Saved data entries
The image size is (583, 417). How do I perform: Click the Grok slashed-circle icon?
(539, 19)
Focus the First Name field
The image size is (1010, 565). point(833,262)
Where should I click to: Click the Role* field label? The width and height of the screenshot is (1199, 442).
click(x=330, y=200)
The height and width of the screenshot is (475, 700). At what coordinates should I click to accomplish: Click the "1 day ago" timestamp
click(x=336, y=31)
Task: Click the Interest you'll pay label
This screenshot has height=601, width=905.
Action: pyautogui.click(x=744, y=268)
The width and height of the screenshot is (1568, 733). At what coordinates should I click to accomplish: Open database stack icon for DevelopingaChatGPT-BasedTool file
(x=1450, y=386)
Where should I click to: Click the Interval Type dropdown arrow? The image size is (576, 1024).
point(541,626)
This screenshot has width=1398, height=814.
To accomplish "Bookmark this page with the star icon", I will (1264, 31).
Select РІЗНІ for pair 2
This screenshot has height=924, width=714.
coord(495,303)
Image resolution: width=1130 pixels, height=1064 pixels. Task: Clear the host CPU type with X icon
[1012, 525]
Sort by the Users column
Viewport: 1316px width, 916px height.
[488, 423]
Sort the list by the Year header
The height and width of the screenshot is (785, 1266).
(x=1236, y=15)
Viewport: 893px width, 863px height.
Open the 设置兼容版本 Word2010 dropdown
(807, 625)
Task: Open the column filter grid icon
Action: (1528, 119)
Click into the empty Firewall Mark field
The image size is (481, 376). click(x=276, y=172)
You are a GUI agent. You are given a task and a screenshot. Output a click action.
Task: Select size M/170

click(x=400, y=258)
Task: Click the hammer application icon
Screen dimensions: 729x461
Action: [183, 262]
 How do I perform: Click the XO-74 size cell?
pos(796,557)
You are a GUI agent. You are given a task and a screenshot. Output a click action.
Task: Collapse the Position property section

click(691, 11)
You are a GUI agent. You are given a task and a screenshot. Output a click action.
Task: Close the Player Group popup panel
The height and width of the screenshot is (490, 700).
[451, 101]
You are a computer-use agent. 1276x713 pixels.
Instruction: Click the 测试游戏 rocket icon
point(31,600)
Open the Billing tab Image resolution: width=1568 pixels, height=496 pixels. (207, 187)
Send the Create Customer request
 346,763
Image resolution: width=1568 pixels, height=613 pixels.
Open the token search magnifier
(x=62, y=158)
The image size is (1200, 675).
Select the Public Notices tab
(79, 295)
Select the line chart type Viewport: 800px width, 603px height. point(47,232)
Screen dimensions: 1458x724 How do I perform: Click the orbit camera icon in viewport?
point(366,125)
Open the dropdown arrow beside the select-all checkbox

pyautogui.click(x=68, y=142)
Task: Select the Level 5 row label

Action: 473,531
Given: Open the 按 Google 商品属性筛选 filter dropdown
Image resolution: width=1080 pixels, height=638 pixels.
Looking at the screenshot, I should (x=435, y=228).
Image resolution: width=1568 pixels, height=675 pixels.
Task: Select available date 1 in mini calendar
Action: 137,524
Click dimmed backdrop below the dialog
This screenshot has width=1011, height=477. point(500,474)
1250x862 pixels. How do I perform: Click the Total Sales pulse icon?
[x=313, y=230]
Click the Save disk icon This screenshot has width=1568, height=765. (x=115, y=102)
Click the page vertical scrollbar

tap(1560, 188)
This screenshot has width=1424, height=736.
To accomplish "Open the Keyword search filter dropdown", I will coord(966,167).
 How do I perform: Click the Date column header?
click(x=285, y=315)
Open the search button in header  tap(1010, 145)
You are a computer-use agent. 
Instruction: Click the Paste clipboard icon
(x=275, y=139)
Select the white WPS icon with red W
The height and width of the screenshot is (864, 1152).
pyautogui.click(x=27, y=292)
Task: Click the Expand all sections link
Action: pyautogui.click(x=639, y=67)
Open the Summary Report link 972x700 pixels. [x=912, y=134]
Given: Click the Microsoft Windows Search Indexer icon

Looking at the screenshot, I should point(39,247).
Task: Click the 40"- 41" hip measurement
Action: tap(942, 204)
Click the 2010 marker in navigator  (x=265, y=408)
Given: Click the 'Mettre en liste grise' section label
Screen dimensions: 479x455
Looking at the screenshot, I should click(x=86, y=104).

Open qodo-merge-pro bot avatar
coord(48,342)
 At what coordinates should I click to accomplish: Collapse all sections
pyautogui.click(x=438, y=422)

§ **Try it**
Only lines holding the word "computer" belong in the answer; copy all of them from the records.

§ **Written answer**
You are a computer-use agent. 1276x713 pixels.
You are a computer-use agent. 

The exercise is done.